The Hawaii State Dept. of Transportation (HDOT) also recommends against the use of 10 to 15 passenger vans for the transportation of students to and from school organized/sanctioned events; however, it is currently not against State law to do so.  HDOT is also working with the state legislature to make the use of such vans illegal as has been done in other states.  Current state law – 286-181 c2 – grants to the Board of Education and HAIS Board of Directors the right to issue “exemptions” from the HDOT recommendations.  Both HDOE and HAIS have issued such exemptions.

Transportation Exemptions and Forms

HAIS Transportation Policy and Exemptions – The HAIS Board of Directors has approved the use of the following by member schools:

The “Transportation Exemption” allows a school to use other forms of commercial transportation – a commercial tour bus – when an authorized school bus (the school’s own school bus or a commercial school bus from Roberts or Ground Transportation) is not available or would not be practical in terms of size, cost or duration of the activity. That is, if the school can rent a smaller or less expensive tour vehicle that is more appropriate for the activity than a regular school bus, or, if a regular school bus is not available from a contractor, then this exemption and form should be used to authorize the use of an appropriate commercial vehicle. The guidelines for the use of this form are on the back of the form. This form must be signed by the head of school or his/her delegated person in order to be valid; and one copy should be retained in the school office and one copy provided to the driver of the vehicle. HAIS does not need to receive a copy.
 
The “Private Vehicle Exemption” allows a school to use a “private vehicle” - that is, any vehicle that weighs less than 10,000 pounds – to transport students to and from school organized/sanctioned events and activities.

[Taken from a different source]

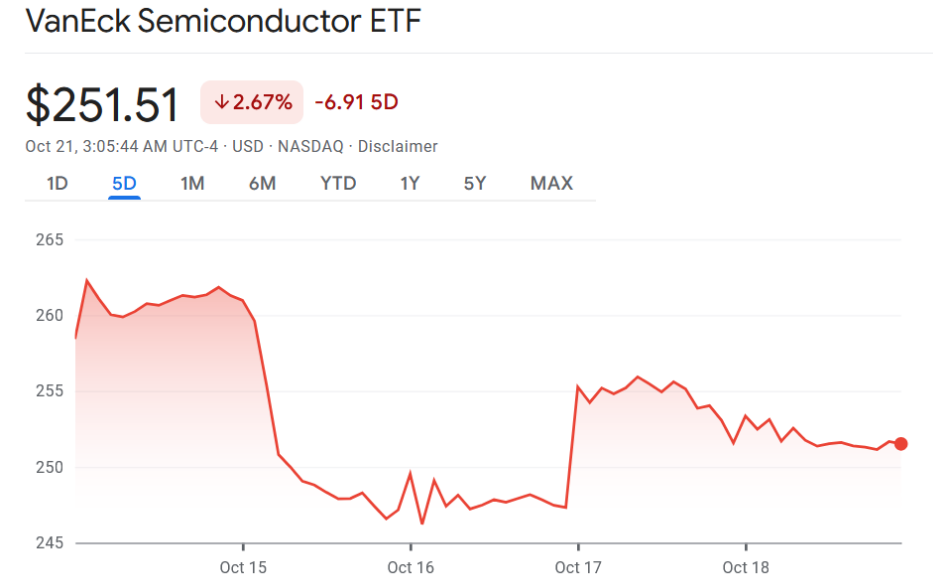Click the VanEck Semiconductor ETF title
The height and width of the screenshot is (587, 933).
[223, 22]
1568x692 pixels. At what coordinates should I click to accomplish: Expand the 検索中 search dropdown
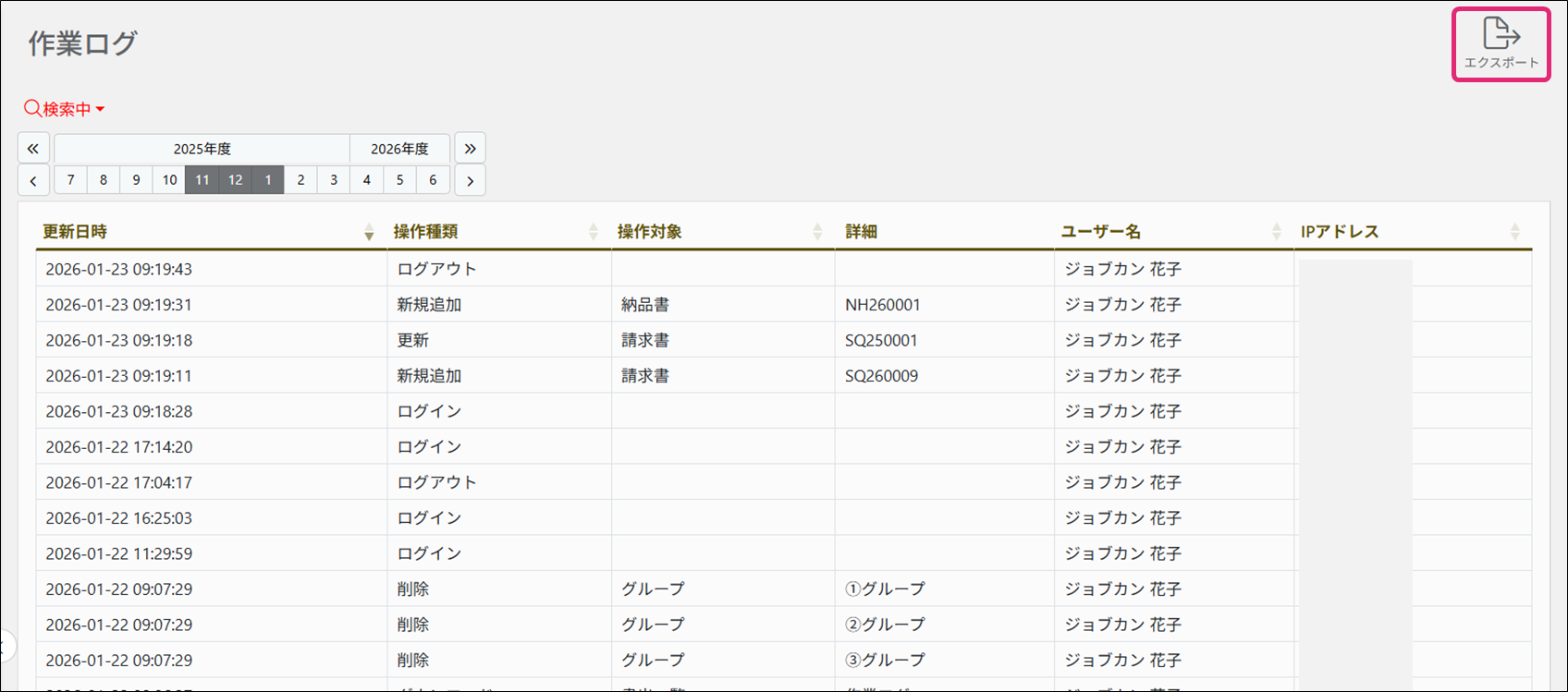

A school could use one of its own vehicles or the vehicle of a faculty/staff member or parent to transport students for this event or activity. The guidelines for the use of this form are on the back of the form. This form must be signed by the head of school or his/her delegated person in order to be valid; and one copy should be retained in the school office and one copy provided to the driver of the vehicle. HAIS does not need to receive a copy.
 
The “Parent Authorization Form” should be used each time a student will be transported off campus by the school for a school organized/sanctioned event. It is up to each school to decide whether it will require this form be completed for each and every occurrence of off-campus transportation or if one form can be used for multiple occurrences.

Insurance Coverage

Since both federal and state law are somewhat ambiguous in this matter – i.e., they recommend against the use of 10 to 15 passenger vans and private vehicles but it is not illegal – it is important for each school to review these HAIS exemptions and forms with its insurance provider to make sure that the school will be covered for insurance purposes in case of an accident. The insurance provider may wish to suggest additional requirements or statements on the forms, and each school is welcome to modify these forms to meet its own needs.

Conclusion

As a basic guideline for the transportation of students to and from school organized/sanctioned events, if a school bus is available, use it; if a school bus is not available, consider using a “private vehicle” that seats 10 or fewer persons; and, if neither of these options are possible, use a 10 to 15 passenger van as a last resort with great caution.